Reporter: Nany Andari

Menanggapi revolusi akhlak yang digaungkan oleh Habib Rizieq Shihab, pakar ekonomi Dr. Ichsanudin Noorsy, B.Sc., S.H., M.Si. menyebut bahwa tugas utama revolusi akhlak adalah menolak keserakahan.

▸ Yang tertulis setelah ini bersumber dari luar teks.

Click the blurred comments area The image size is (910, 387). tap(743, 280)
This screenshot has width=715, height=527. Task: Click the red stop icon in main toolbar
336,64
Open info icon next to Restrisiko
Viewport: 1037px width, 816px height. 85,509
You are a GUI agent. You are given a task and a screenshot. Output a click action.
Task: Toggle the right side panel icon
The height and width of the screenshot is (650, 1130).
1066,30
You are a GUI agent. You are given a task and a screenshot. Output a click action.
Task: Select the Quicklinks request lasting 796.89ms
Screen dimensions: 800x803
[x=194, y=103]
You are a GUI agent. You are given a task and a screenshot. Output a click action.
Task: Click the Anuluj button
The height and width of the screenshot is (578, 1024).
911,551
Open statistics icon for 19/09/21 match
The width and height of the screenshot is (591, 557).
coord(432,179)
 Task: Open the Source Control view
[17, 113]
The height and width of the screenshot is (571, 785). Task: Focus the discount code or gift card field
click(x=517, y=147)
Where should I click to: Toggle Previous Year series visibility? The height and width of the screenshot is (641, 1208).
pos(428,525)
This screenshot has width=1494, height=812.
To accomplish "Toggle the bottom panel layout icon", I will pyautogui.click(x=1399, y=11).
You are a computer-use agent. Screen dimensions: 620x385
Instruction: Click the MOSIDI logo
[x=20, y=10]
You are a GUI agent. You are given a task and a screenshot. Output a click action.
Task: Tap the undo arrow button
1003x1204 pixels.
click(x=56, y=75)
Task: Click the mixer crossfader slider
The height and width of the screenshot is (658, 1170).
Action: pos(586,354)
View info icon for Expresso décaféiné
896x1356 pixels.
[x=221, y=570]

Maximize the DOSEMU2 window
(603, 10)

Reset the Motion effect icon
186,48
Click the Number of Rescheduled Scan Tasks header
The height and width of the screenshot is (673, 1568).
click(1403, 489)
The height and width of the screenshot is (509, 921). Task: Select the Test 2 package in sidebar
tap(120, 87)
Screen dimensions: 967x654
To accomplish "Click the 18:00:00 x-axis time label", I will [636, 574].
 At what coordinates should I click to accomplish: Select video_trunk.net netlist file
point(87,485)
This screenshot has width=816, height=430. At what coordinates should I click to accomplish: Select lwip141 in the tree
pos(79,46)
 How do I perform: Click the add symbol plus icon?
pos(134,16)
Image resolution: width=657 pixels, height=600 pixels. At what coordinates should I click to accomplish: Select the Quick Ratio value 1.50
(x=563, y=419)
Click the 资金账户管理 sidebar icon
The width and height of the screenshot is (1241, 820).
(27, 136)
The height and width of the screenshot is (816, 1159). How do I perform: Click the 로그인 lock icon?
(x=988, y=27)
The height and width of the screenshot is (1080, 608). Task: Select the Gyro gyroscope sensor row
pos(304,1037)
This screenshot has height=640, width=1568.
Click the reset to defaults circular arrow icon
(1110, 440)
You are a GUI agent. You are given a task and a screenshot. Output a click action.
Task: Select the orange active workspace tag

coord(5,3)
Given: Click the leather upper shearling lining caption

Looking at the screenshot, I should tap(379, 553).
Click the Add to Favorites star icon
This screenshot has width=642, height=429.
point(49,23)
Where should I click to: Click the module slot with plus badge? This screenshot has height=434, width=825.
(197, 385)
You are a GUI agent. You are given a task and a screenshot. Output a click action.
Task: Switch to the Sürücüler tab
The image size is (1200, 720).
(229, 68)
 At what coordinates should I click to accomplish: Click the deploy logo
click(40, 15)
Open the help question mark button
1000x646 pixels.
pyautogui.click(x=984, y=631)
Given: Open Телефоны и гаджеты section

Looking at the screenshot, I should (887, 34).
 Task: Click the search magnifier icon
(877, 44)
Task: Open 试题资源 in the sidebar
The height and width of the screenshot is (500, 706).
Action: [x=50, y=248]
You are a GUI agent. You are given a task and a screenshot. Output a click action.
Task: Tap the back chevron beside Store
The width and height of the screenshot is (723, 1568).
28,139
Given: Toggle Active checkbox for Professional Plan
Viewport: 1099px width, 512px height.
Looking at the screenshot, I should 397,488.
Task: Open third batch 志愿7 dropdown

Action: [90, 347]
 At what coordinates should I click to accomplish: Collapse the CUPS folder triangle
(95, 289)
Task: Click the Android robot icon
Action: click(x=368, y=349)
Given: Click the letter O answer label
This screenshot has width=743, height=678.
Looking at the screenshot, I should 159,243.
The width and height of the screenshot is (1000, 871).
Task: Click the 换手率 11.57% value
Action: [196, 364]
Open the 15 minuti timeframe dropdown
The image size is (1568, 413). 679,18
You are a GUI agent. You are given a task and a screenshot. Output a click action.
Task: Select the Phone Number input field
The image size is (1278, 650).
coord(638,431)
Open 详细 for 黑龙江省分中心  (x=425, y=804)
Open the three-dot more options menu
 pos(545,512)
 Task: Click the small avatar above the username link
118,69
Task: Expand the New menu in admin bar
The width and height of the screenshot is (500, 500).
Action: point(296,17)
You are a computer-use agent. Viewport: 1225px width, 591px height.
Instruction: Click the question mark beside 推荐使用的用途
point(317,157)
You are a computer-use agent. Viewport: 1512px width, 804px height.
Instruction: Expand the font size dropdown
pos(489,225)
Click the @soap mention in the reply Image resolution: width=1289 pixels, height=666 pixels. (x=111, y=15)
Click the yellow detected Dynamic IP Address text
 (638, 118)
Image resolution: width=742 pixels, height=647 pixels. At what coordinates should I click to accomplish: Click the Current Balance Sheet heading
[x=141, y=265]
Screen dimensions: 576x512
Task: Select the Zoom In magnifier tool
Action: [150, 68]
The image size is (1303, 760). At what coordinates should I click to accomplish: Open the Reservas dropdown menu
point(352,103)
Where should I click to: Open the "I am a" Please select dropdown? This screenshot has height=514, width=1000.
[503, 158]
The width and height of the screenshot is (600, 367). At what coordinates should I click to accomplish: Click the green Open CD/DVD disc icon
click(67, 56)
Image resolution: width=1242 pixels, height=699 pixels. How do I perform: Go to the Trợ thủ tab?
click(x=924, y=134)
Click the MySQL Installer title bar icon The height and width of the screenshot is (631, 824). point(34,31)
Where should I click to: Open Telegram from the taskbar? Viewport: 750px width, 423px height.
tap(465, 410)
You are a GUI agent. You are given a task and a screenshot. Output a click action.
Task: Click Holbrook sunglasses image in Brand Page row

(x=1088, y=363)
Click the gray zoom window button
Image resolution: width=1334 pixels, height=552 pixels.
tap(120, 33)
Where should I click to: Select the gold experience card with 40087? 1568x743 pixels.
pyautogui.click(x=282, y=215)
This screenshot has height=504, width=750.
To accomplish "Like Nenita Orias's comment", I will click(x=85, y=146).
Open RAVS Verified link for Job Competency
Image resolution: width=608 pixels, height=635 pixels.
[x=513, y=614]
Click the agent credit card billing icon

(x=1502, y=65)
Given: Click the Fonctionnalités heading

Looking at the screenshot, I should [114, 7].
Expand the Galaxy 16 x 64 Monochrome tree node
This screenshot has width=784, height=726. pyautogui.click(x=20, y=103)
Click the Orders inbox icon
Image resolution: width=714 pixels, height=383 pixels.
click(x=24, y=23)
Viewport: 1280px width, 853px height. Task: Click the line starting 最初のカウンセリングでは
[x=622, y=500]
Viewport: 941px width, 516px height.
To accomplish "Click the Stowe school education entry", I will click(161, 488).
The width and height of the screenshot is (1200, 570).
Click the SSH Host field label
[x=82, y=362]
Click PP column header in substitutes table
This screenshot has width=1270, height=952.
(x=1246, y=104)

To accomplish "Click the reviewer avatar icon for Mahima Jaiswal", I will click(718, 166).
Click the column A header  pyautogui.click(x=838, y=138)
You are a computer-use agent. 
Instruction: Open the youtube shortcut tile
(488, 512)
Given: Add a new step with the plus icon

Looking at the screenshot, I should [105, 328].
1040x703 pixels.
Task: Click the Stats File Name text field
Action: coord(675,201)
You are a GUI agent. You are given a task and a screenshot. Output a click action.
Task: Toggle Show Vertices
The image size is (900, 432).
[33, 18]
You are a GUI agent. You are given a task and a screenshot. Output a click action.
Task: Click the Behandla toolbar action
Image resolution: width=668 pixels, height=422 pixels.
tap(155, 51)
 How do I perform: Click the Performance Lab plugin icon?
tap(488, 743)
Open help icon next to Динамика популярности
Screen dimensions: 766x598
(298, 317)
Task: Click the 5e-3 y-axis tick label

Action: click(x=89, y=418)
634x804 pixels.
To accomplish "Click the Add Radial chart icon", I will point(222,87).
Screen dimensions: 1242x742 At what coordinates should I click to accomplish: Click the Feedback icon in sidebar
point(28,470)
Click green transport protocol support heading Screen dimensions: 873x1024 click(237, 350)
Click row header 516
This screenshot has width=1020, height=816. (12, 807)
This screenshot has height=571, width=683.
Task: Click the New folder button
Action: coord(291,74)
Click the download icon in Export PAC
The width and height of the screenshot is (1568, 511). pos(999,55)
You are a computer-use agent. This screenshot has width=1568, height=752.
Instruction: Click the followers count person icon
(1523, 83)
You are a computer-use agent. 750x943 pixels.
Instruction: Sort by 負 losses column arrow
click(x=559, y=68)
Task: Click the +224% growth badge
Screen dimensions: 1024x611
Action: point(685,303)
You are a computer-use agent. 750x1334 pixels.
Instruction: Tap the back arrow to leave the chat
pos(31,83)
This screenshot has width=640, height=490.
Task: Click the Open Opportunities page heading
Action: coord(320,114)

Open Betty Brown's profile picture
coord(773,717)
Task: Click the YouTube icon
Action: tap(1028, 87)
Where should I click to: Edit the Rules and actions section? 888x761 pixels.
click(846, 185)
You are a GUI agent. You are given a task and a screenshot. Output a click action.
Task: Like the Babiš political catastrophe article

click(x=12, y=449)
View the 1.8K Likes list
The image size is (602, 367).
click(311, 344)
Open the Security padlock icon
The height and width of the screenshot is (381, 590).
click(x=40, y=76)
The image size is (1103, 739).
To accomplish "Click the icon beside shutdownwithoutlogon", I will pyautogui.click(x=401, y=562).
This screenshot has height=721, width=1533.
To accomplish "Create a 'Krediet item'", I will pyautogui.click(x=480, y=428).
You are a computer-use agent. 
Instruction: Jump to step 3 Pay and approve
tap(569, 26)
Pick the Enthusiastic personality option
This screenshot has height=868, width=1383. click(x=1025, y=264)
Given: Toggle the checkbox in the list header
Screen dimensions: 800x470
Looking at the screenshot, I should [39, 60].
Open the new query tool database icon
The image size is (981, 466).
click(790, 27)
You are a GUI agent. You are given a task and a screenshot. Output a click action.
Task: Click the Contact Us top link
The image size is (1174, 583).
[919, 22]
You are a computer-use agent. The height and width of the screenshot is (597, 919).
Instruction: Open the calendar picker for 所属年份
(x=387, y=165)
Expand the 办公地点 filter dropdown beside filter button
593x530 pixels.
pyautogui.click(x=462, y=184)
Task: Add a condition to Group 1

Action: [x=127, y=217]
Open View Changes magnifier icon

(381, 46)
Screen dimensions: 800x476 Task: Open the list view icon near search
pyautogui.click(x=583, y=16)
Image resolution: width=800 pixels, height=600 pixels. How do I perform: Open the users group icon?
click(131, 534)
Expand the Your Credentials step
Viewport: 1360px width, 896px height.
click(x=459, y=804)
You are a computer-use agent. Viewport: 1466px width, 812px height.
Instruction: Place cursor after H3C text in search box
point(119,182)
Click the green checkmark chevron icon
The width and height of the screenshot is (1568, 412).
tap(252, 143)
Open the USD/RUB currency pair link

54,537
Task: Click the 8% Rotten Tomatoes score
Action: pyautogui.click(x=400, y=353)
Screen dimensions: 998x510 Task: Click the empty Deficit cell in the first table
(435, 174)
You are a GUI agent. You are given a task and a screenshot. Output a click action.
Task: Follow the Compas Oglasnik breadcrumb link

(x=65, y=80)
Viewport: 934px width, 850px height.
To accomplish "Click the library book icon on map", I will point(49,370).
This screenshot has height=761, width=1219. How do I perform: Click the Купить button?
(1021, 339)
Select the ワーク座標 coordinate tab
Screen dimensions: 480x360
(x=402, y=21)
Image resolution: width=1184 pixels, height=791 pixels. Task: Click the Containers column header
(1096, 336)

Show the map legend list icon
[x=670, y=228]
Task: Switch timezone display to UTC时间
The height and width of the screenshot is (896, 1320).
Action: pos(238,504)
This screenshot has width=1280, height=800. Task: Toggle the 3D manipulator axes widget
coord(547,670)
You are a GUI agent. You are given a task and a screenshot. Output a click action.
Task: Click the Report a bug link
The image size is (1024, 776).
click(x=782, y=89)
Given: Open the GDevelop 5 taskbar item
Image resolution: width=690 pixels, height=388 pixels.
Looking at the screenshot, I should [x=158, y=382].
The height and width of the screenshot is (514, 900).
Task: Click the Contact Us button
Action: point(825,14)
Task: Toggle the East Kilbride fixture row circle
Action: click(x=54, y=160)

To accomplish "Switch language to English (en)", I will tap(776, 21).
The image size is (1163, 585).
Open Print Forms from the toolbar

“Revolusi akhlak berisi lima hal yaitu pertama, membebaskan satu bangsa, satu masyarakat, satu keluarga, atau bahkan satu individu dari ketertindasan. Kedua membebaskan diri atau bangsa dari kebodohan. Ketiga dan seterusnya yaitu dari kemiskinan, ketimpangan dan kehinaan. Kalau tugas revolusi akhlak seperti itu, maka secara ekonomi tugas utamanya adalah menolak keserakahan,” tuturnya dalam Dialog Nasional 100 Ulama dan Tokoh “Revolusi Akhlak Solusi untuk Indonesia yang Bermanfaat,” di kanal Front TV, Rabu (2/12/2020).

Ichsanudin menerangkan, dalam perspektif Islam perekonomian juga harus menegakkan kejujuran, anti riba, saling memberi, berbagi dan peduli. “Serta mensyaratkan silaturahmi baru, setelah itu terwujud ukhuwah,” imbuhnya.

Merujuk pendapat Habib Rizieq Shihab, ia menyampaikan bahwa seseorang berpangkat harus terhormat. Kalau dia menjabat harus bermartabat. “Apabila dia beramanat jujur, berharkat jujur dan berderajat,” pungkasnya.